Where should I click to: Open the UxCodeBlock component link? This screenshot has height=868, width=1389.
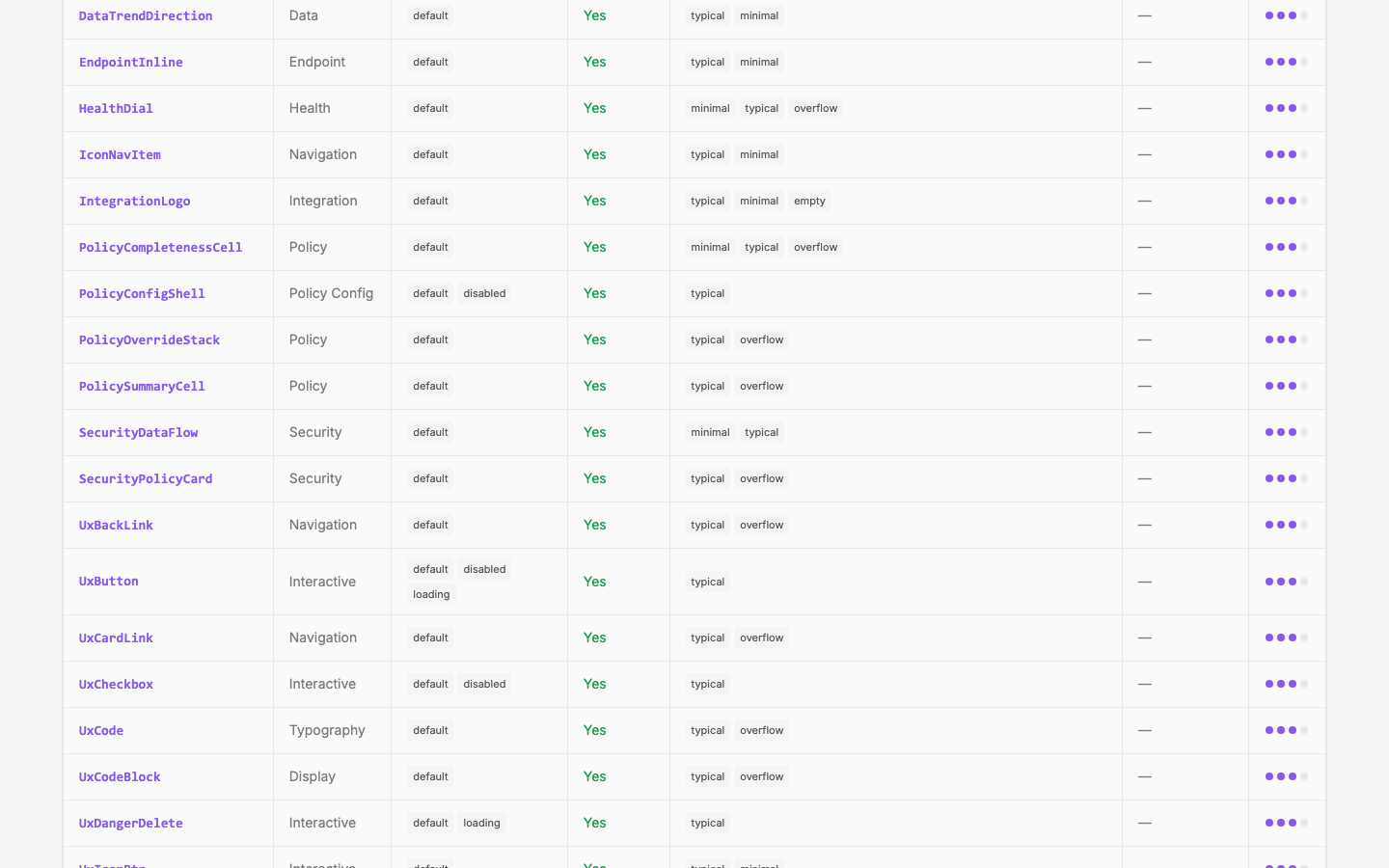point(120,776)
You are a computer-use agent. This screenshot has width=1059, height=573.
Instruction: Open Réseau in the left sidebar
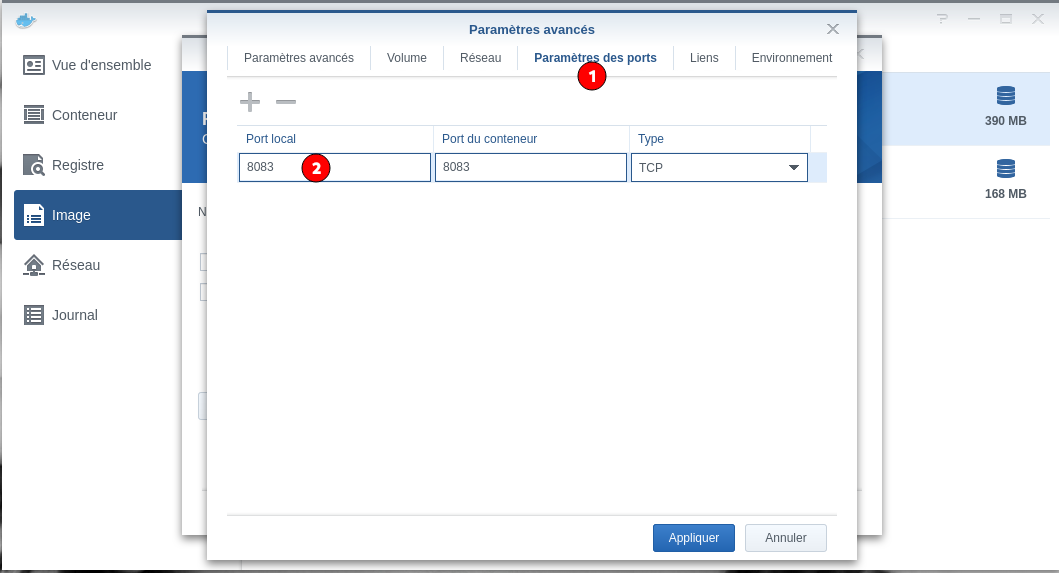pos(75,265)
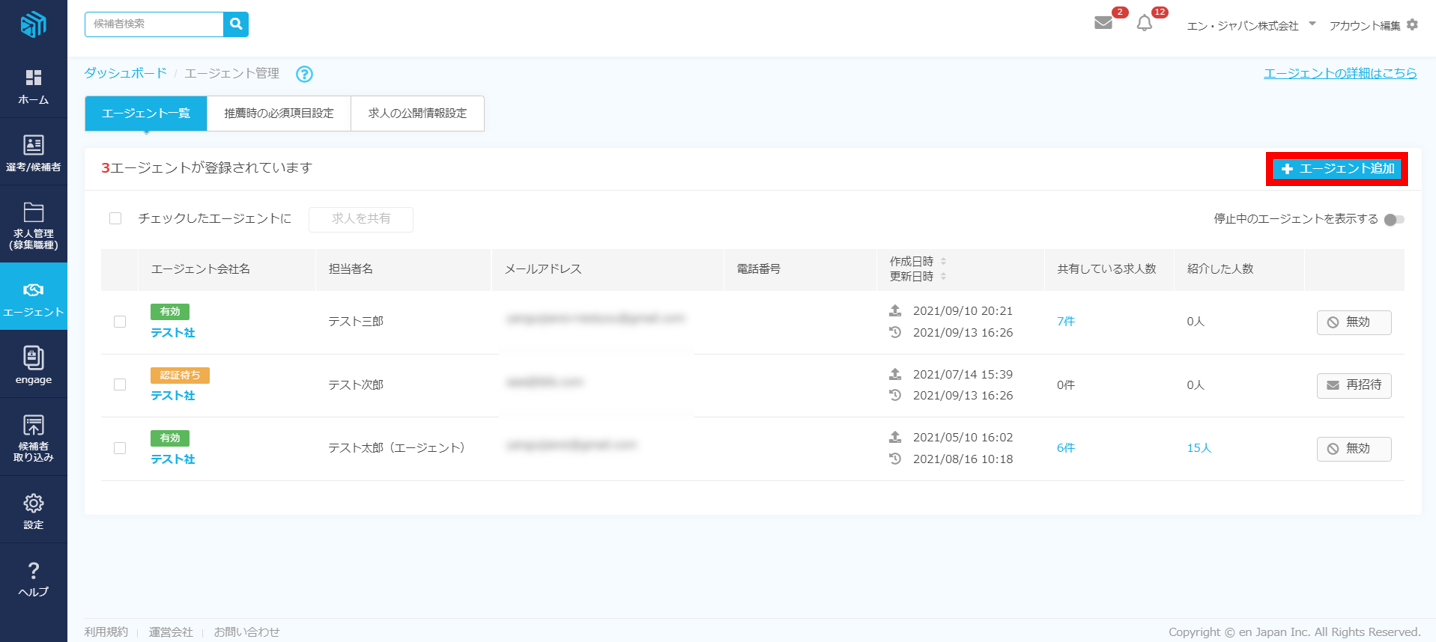
Task: Sort by 更新日時 column arrows
Action: coord(943,277)
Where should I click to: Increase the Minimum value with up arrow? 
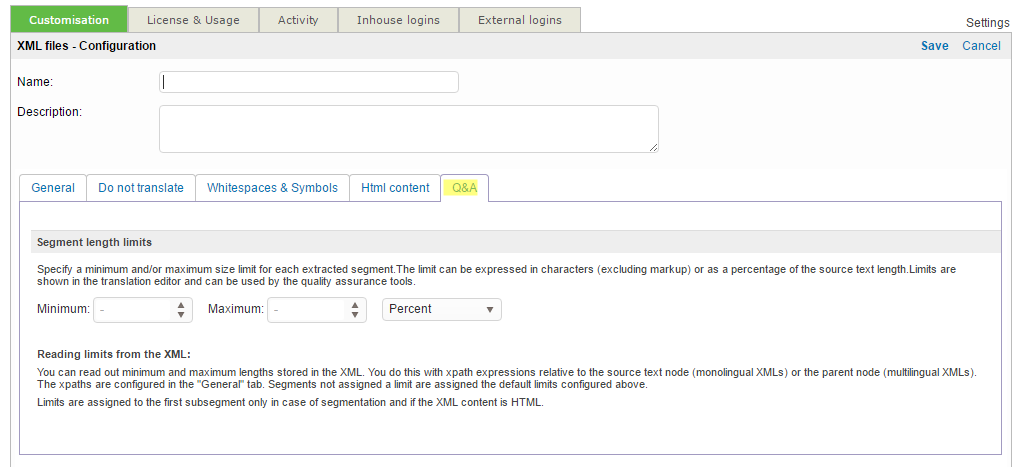[181, 304]
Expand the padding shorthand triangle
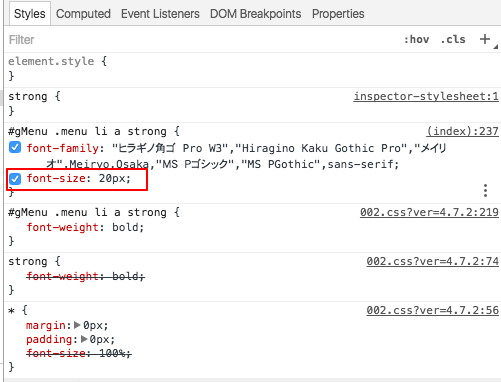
----------------
[Work to complete] In the copy, include every record exactly and no pictures at all.

[Written solution]
Where should I click to: Open the UxCodeBlock component link? This screenshot has height=868, width=1389.
point(120,776)
You are a computer-use agent. This screenshot has width=1059, height=573.
Instruction: Open Réseau in the left sidebar
pos(75,265)
Task: Sort by 更新日時 column arrows
Action: coord(943,277)
Where should I click to: Increase the Minimum value with up arrow? 
[181, 304]
Expand the padding shorthand triangle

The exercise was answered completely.